Your copy runs from the line containing "How do I perform: Open" through the last line of the listing, both included. Restate those lines word for word and leave out pictures.

○ ○ ○ ○ ○ ○ ○

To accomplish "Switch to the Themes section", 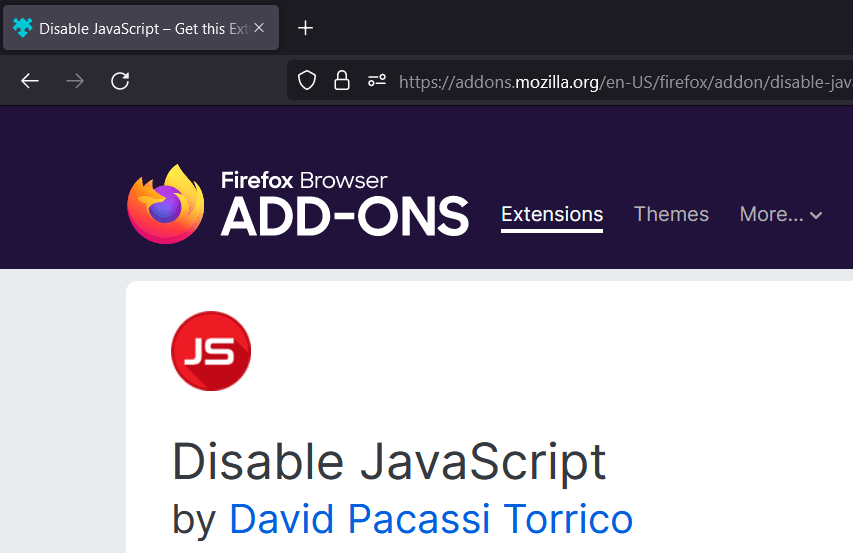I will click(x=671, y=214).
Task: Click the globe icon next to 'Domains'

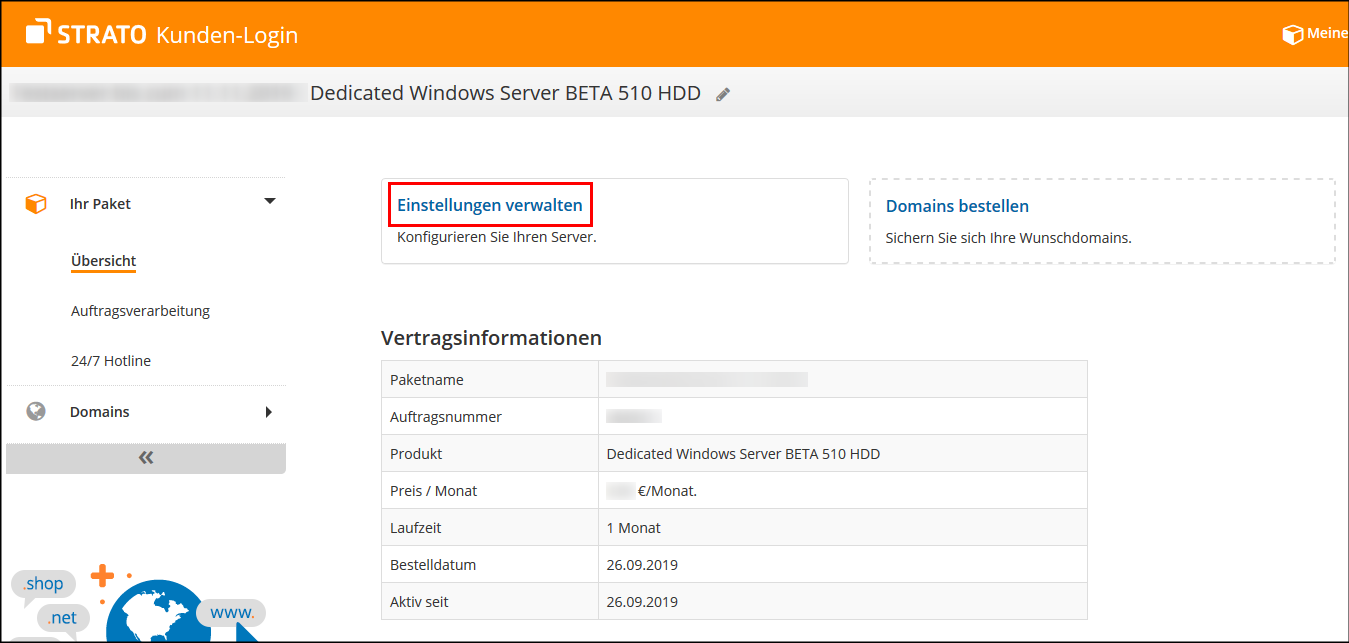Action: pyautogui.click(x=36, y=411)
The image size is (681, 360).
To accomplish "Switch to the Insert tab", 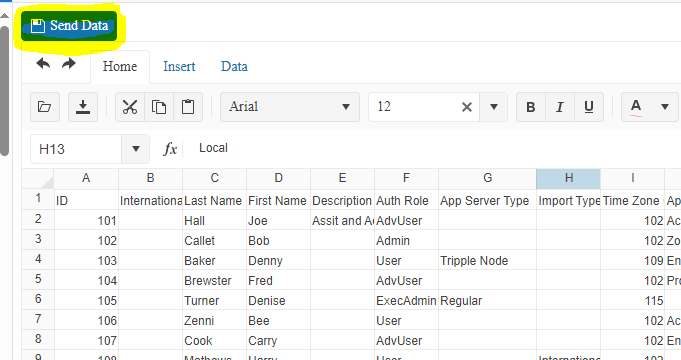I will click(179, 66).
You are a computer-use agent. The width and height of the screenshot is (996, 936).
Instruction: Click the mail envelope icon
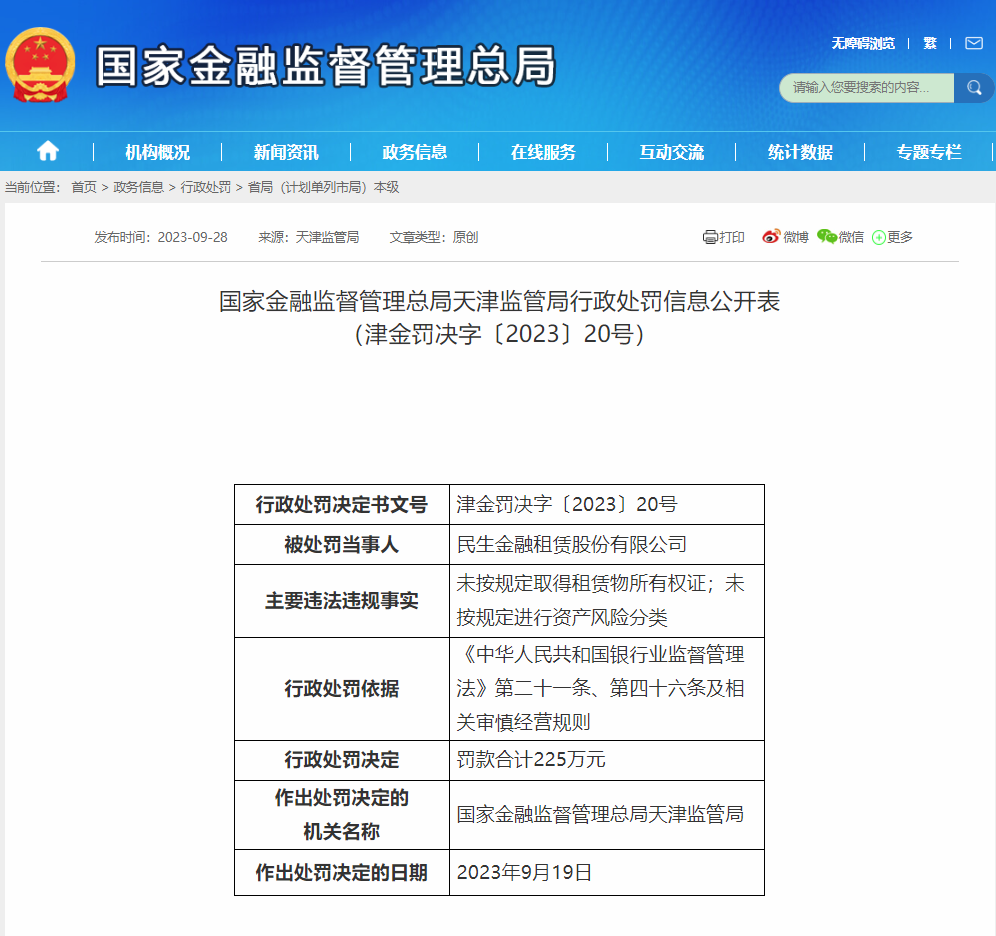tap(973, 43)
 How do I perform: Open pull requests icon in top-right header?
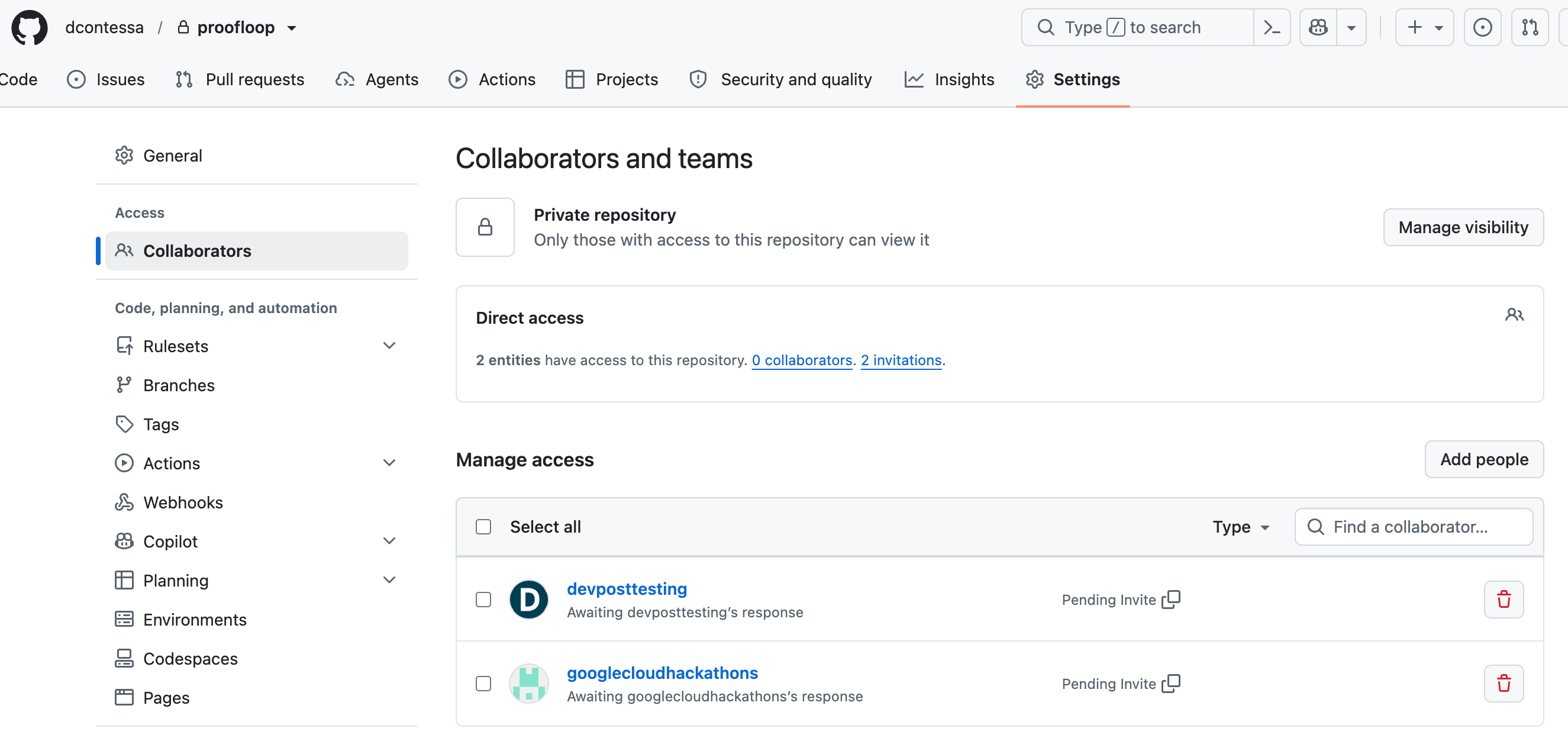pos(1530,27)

○ ○ ○ ○ ○ ○ ○

## Task answer
 How do I perform: Open pull requests icon in top-right header?
pos(1530,27)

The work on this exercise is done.